Mas, ainda assim, não deixa de misturar alhos com bugalhos, pondo no mesmo saco, por exemplo, as recomendações estritamente pragmáticas da chamada "medicina integrativa" e um estudo sobre o poder da imposição das mãos sobre a saúde dos camundongos.

Indo por partes: "medicina integrativa", como fica bem claro na entrevista que a revista faz com um especialista americano, é a ideia de que, se o paciente tem uma superstição que pode ajudá-lo a se sentir mais feliz e tranquilo, o melhor é deixar que ele a pratique de forma controlada, sob supervisão médica e sem atrapalhar o tratamento de verdade. (Esta não é a definição oficial da prática, claro; mas, por baixo de toda a tergiversação condescendente, é a isso que se reduz).

Olhando dessa forma, parece ser uma mera questão de compaixão e bom-senso: ninguém ganha se o paciente decidir fugir da radioterapia para tomar uma garrafada de babosa com mel no meio de uma criação de galinhas do Mato Grosso.
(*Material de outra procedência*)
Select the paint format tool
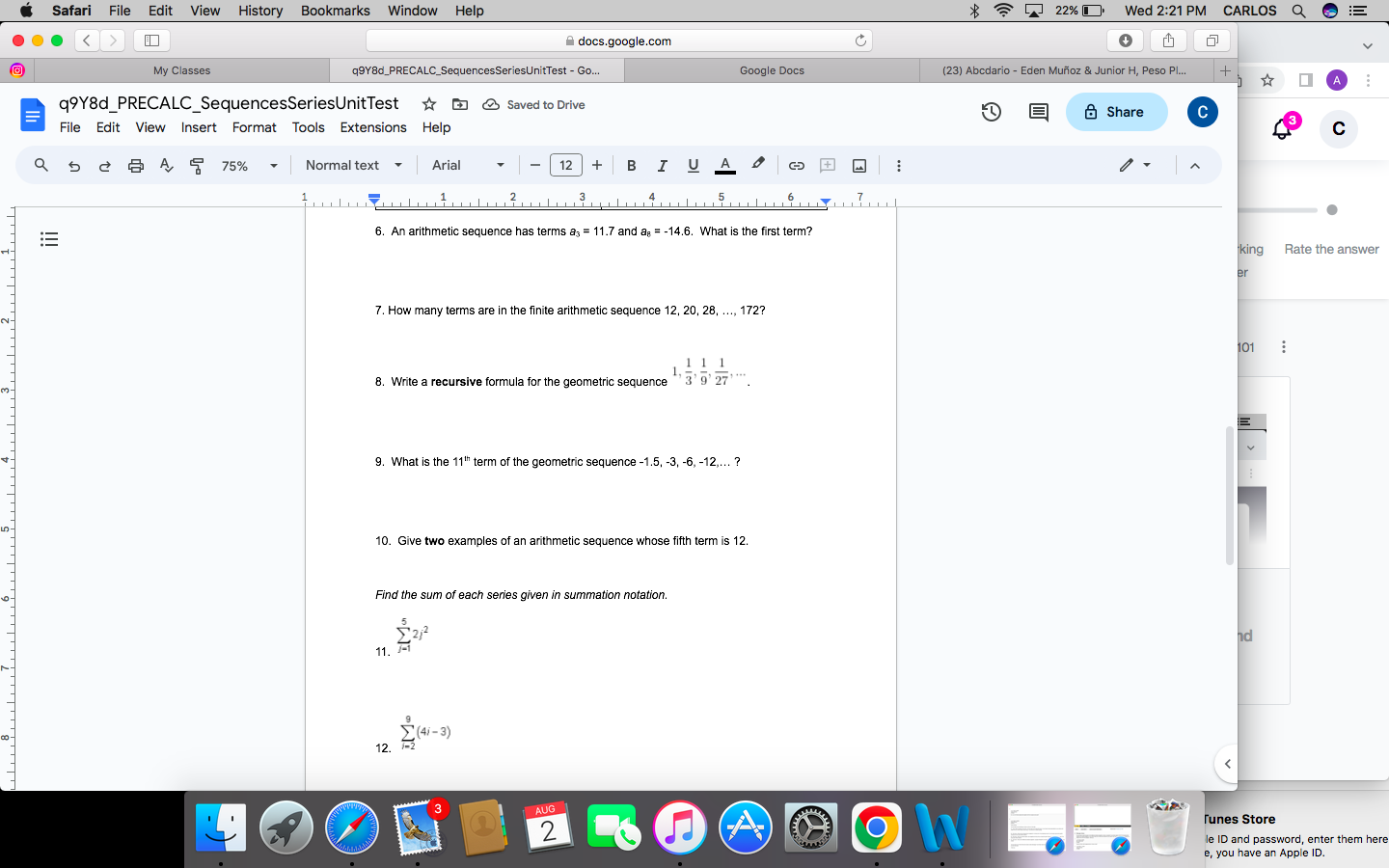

Se ele realmente insiste na garrafada, melhor que ela seja levada ao hospital e servida num copo esterilizado. Reduz o estresse e não atrapalha o esforço verdadeiro em busca da cura.

Esse simples pragmatismo psicológico tem, no entanto, dois problemas. O primeiro é o que eu já escrevi lá em cima, a tergiversação condescendente em torno de placebos e conversa fiada.
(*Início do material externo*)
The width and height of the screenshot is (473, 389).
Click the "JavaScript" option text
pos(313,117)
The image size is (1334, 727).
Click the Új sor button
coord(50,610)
O segundo é o efeito Cavalo de Troia, pelo qual todo tipo de besteira e charlatanismo acaba ganhando a chancela de "aceito pelos médicos", e o que no fundo não passava de uma estratégia de controle de danos -- como o velho clichê dos pais liberais, "se quer experimentar maconha, faça em casa" -- vira uma espécie de endosso implícito.

A própria matéria da Veja cai nessa armadilha, por exemplo, ao descrever, em tom reverente, o "tratamento espiritual" do ator, que no fim não passa de uma pantomima de tratamento médico, com imposição das mãos fazendo as vezes de "cirurgia" e água benta bebida três vezes ao dia, antes das refeições, como se fosse um anti-inflamatório.

O paralelo com os cargo cults da Polinésia, em que os nativos das ilhas, ignorantes do funcionamento real de rádios e aviões, construíam torres e aeroplanos de bambu, esperando atrair a preciosa "carga" -- as tão admiradas bugigangas trazidas pelos militares americanos -- é quase doloroso de ver.

É claro que não se deve negar consolo e meios de reduzir o estresse a alguém que está enfrentando uma doença potencialmente letal. E se a alternativa a convidar o charlatão ao hospital é ter o paciente fugindo do hospital em busca do charlatão, e morrendo por causa disso, então não parece haver uma alternativa real. Mas também é preciso não fechar os olhos para o impacto mais amplo que essa "solução" tem. Como os troianos aprenderam do jeito mais difícil, é necessário sempre temer os gregos, principalmente quando trazem presentes.